The Long Fuse is a sad and frustrating history of the violent separation and origin of the United States from Great Britain. Understanding success is easy sometimes. Understanding multi-origin failure, which starts 20 years before it metastasizes, is a little harder. No reasonable person, based on the facts available really saw the coming crisis between Great Britain and its 13 North American colonies, yet the ingredients were there.
Don Cook was a journalist and historian who spent a good part of his career in Britain. What he brings to this book is his American background to his understanding of how Britain works, especially in the last half of the 18th century. The Long Fuse is a rare popular history that was written to help the reader understand the long chain of events, mistakes and follies that led to the break between eight million British in the home islands, and nearly three million British in North America, forming the United States of America, within an easy to understand context.
Cook’s narrative goes to great lengths to show that the British state never intended to bestow or recognize that their fellow subjects owned the same rights as they did. So when the initial tax acts were passed with hardly any debate or dissent, at the end of a long day before Parliamentary recess, no one could foresee the problem.

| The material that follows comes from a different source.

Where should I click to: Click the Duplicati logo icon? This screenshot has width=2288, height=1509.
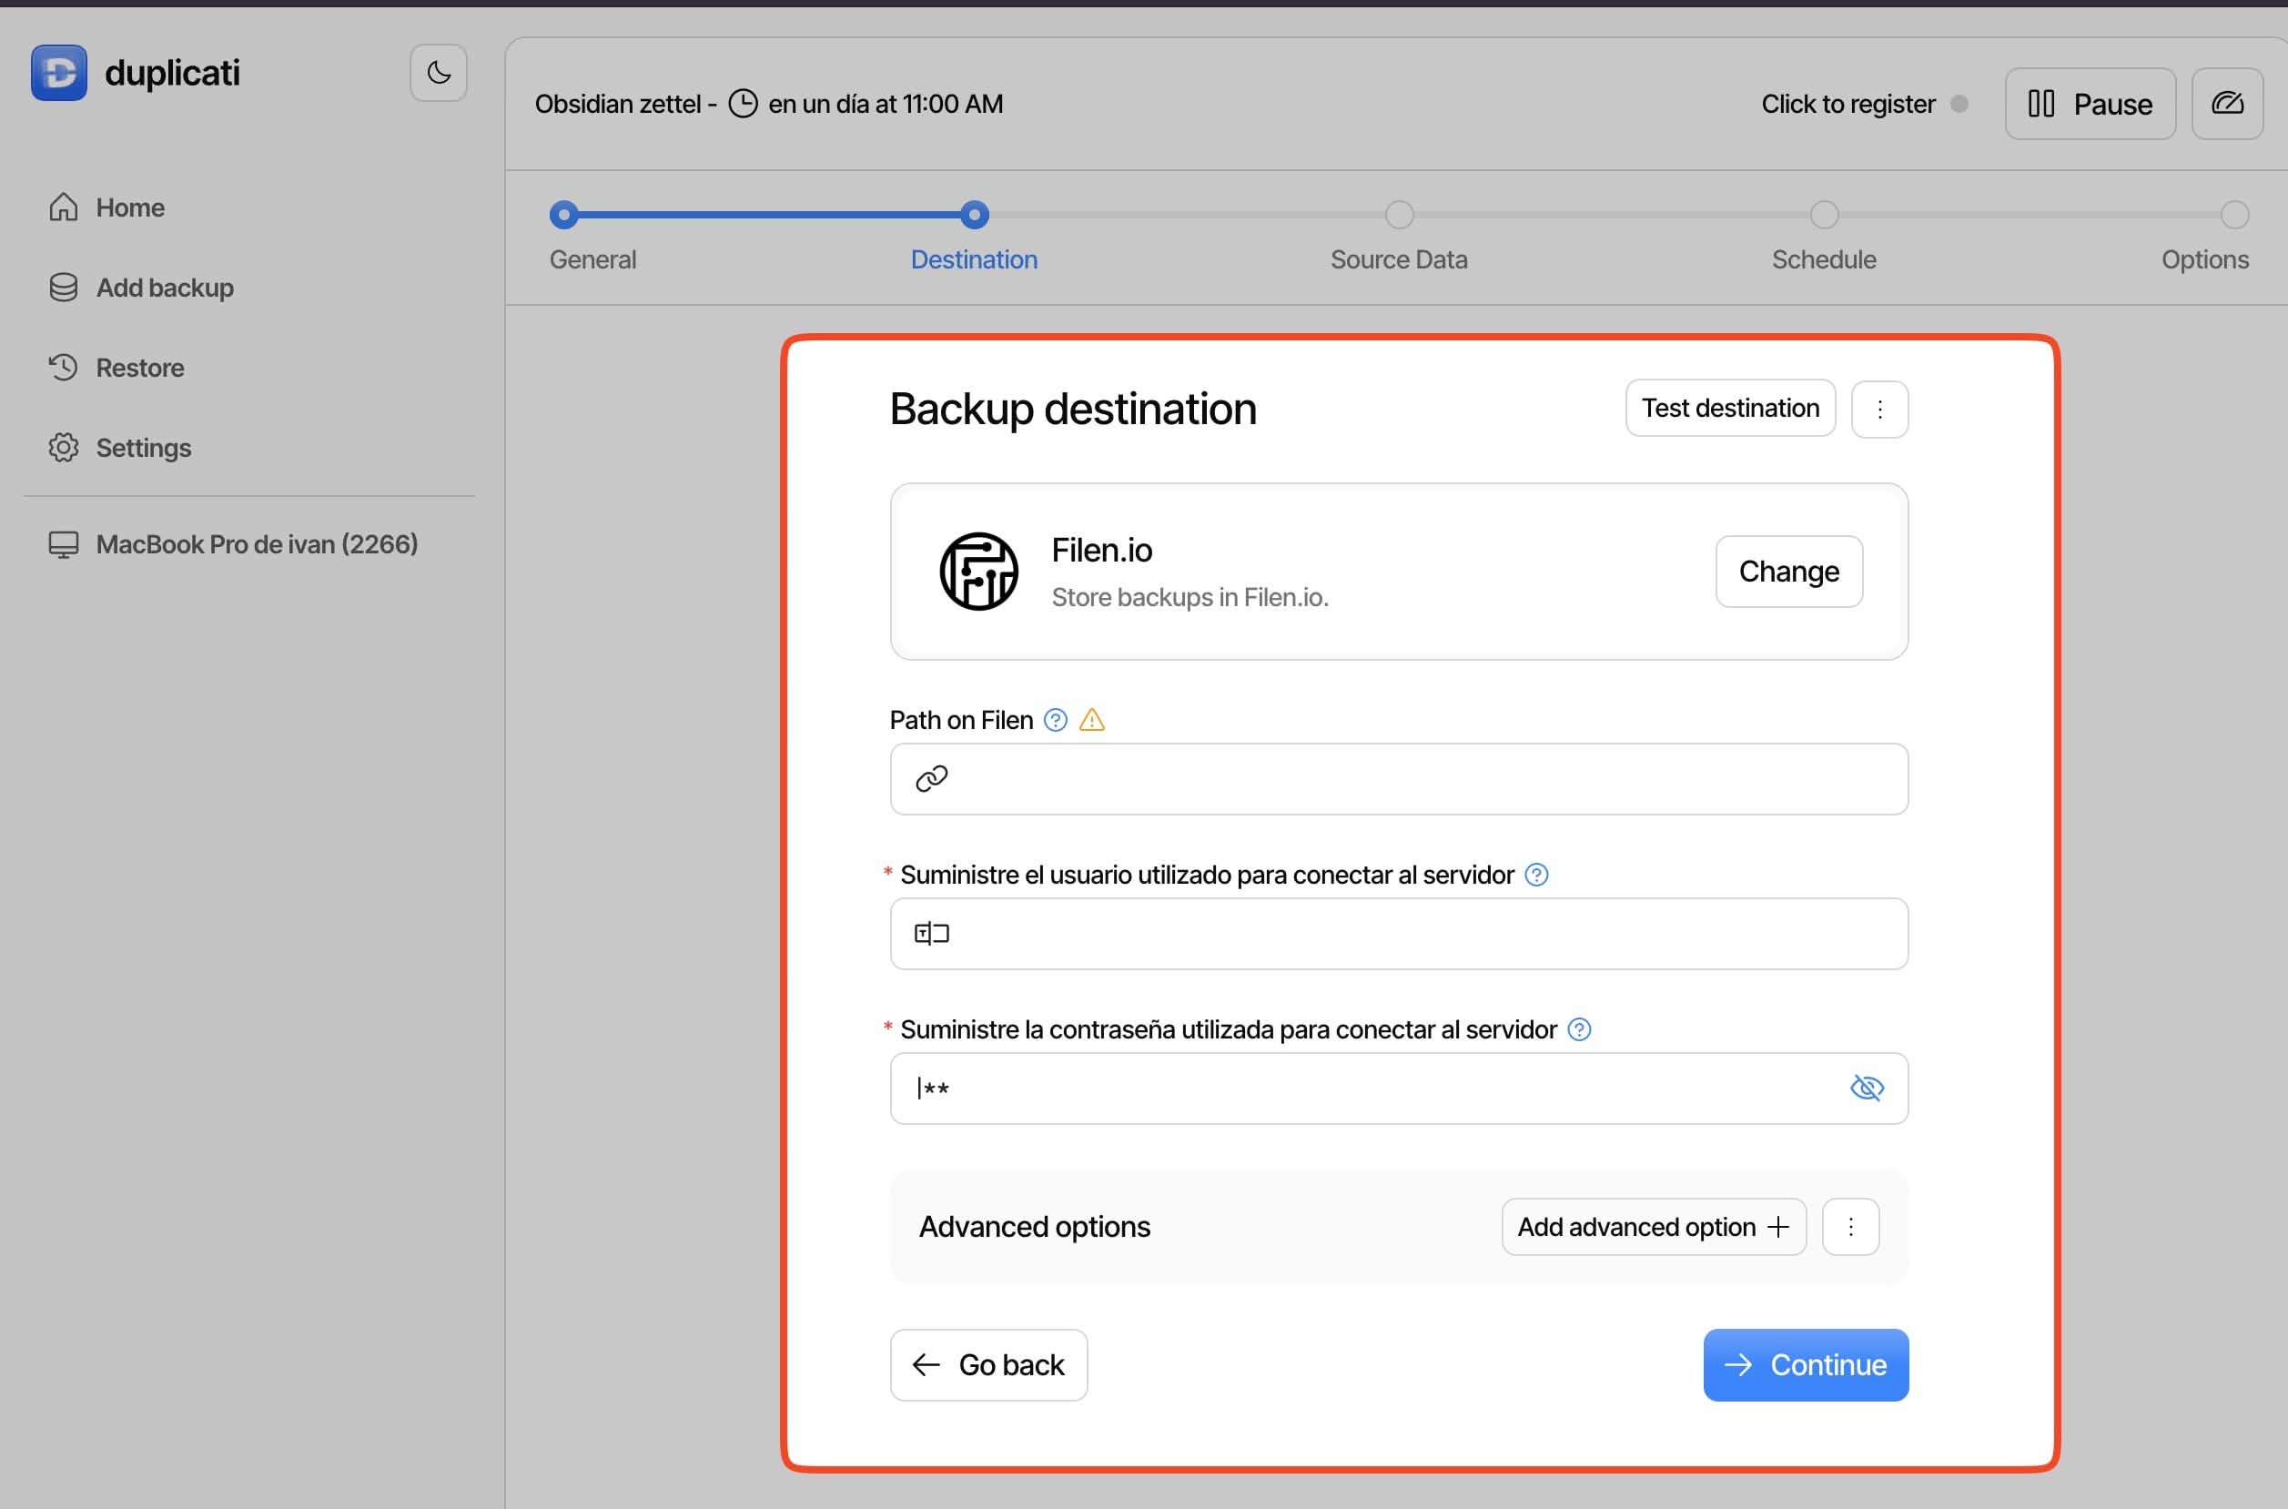[x=59, y=73]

For other than the 18th century version of political lobbyists, no one in the British state has ever really met an American. So from the beginning of the crisis that followed after the Seven Years War, Cook shows how a common people, separated by distance, used the same language, but were never understanding of each other.
Benjamin Franklin, agent for several colonies, is the representative American for this history because he went from loyal subject, to frustration with the government, to finally a Patriot who refuses even back – channel attempts to negotiate a half-hearted settlement. Lord North, Lord Germain, and King George are most often quoted members of the British state. Their combination of a lack of desire to handle the growing crisis with a passive-aggressive war management style contributed to nothing less than economic and political catastrophe.
By presenting this history strictly from the political and military hierarchy of Britain, Cook sheds a unique light, on perhaps the greatest failure of the British state of the last 300 years. He perhaps wrote this history with a little too much emphasis on King George, and perhaps not enough on the royal governors and military establishment in the colonies. Besides that, this is a fine book and is highly recommended to anyone interested in that time period of British and American history, political history, leadership studies, especially failure in leadership.